Information provided:
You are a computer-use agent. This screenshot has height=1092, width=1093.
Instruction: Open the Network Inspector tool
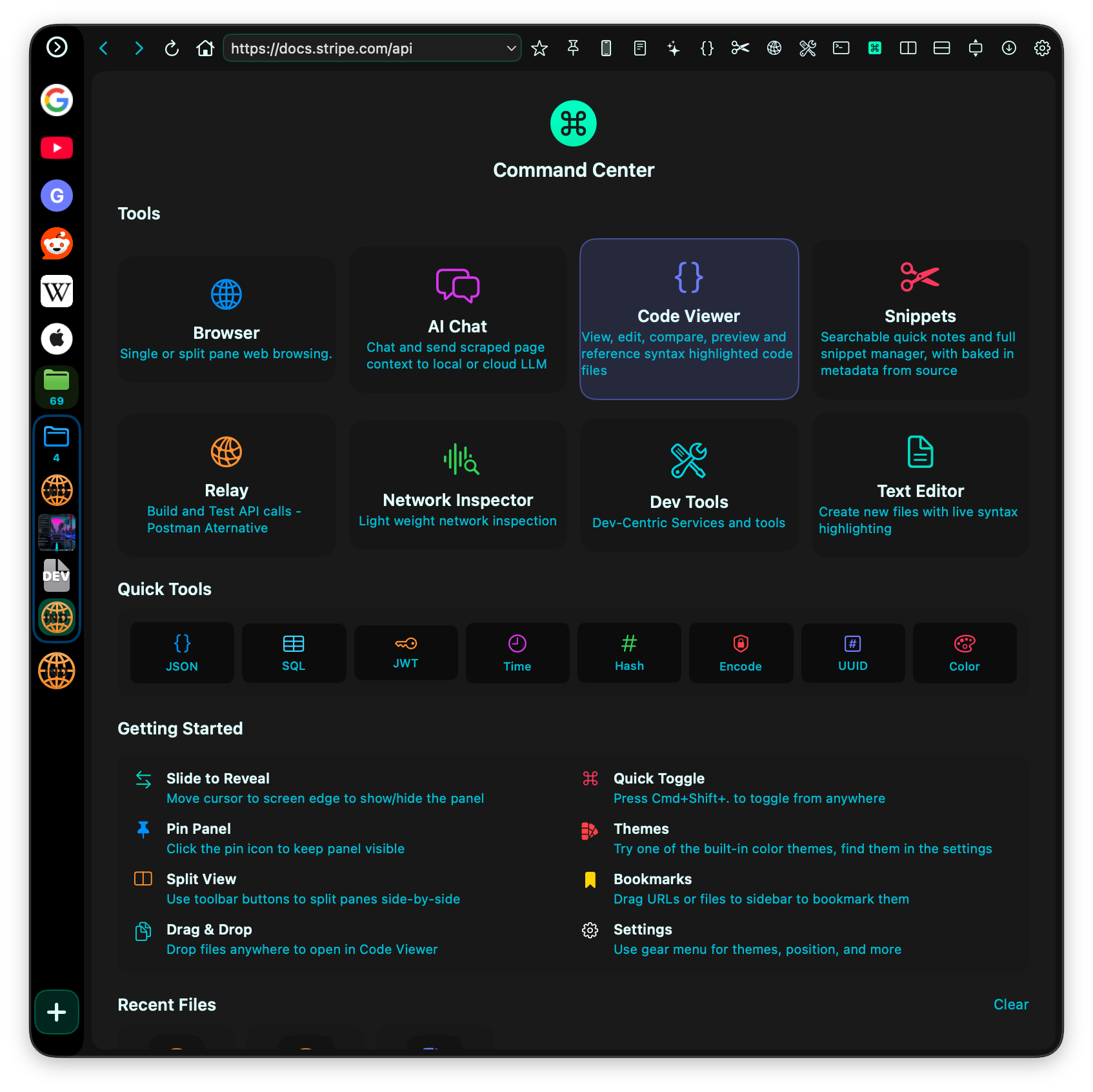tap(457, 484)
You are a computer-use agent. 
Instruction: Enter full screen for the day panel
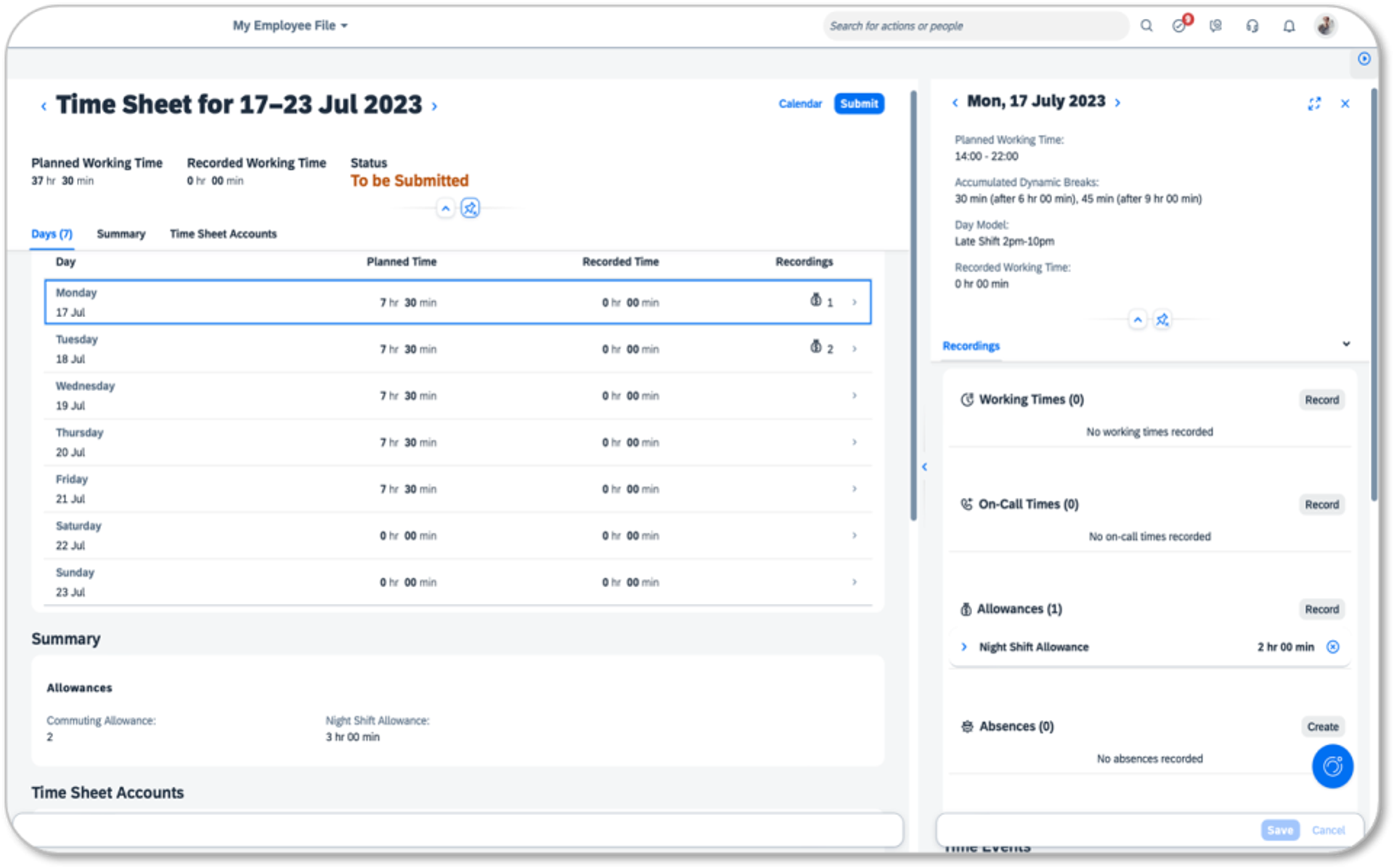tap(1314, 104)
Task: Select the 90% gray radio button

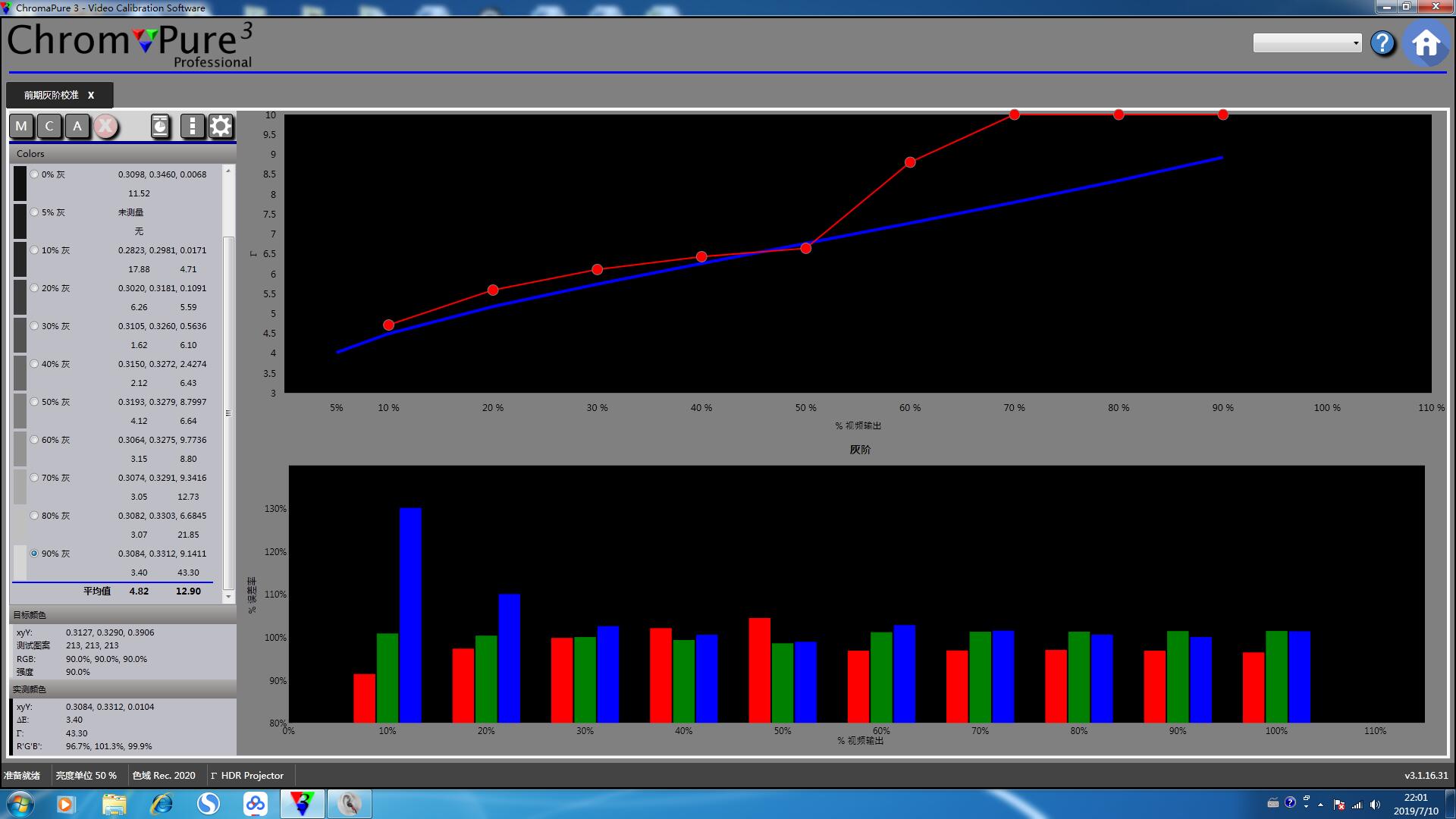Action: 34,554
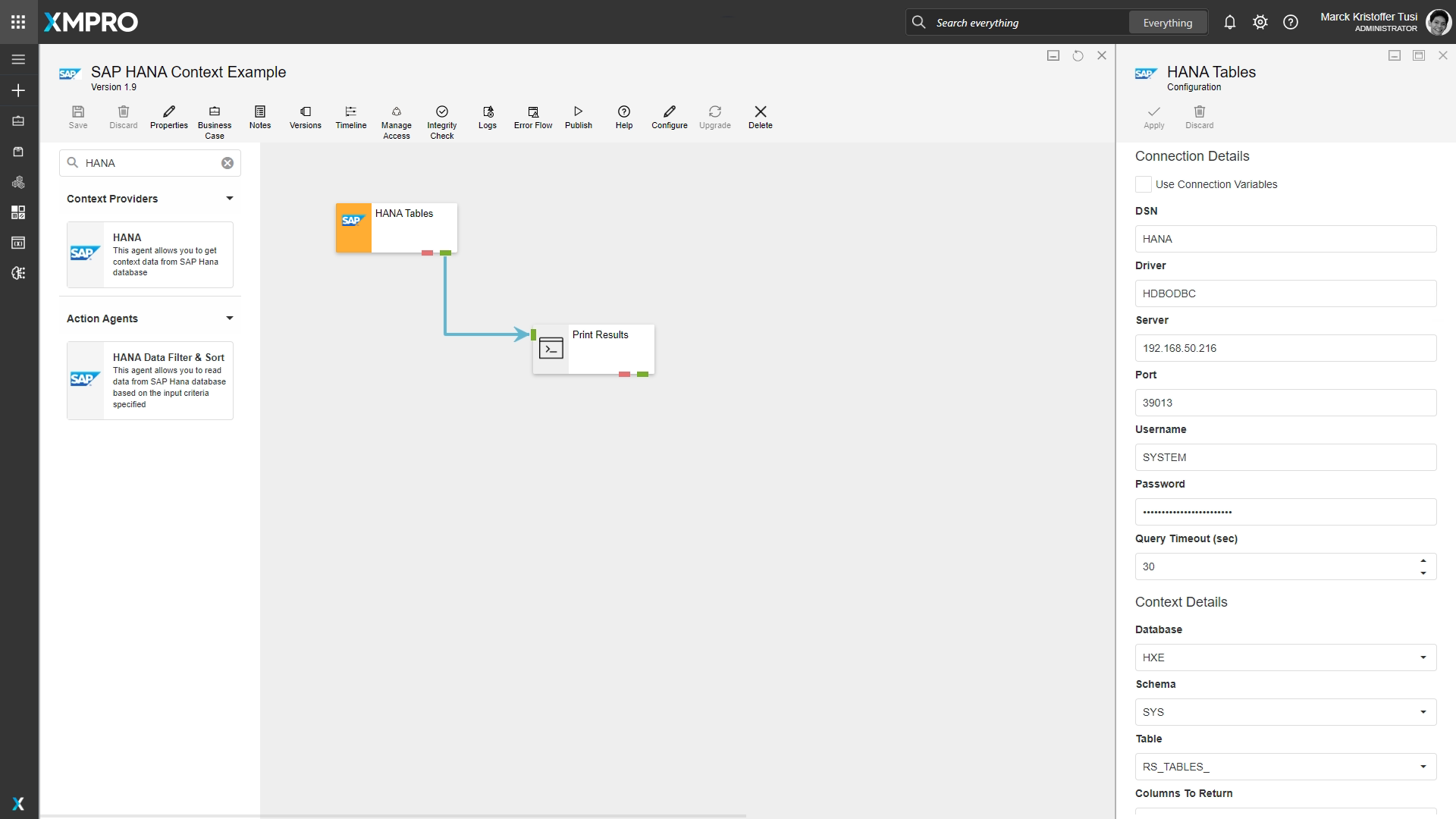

Prompt: Aside from the pictures, repeat the listing exactly.

Your solution:
You are a computer-use agent. This screenshot has height=1092, width=1093.
Instruction: Open the Network Inspector tool
tap(457, 484)
You are a computer-use agent. 
Instruction: Enter full screen for the day panel
tap(1314, 104)
Task: Select the 90% gray radio button

Action: 34,554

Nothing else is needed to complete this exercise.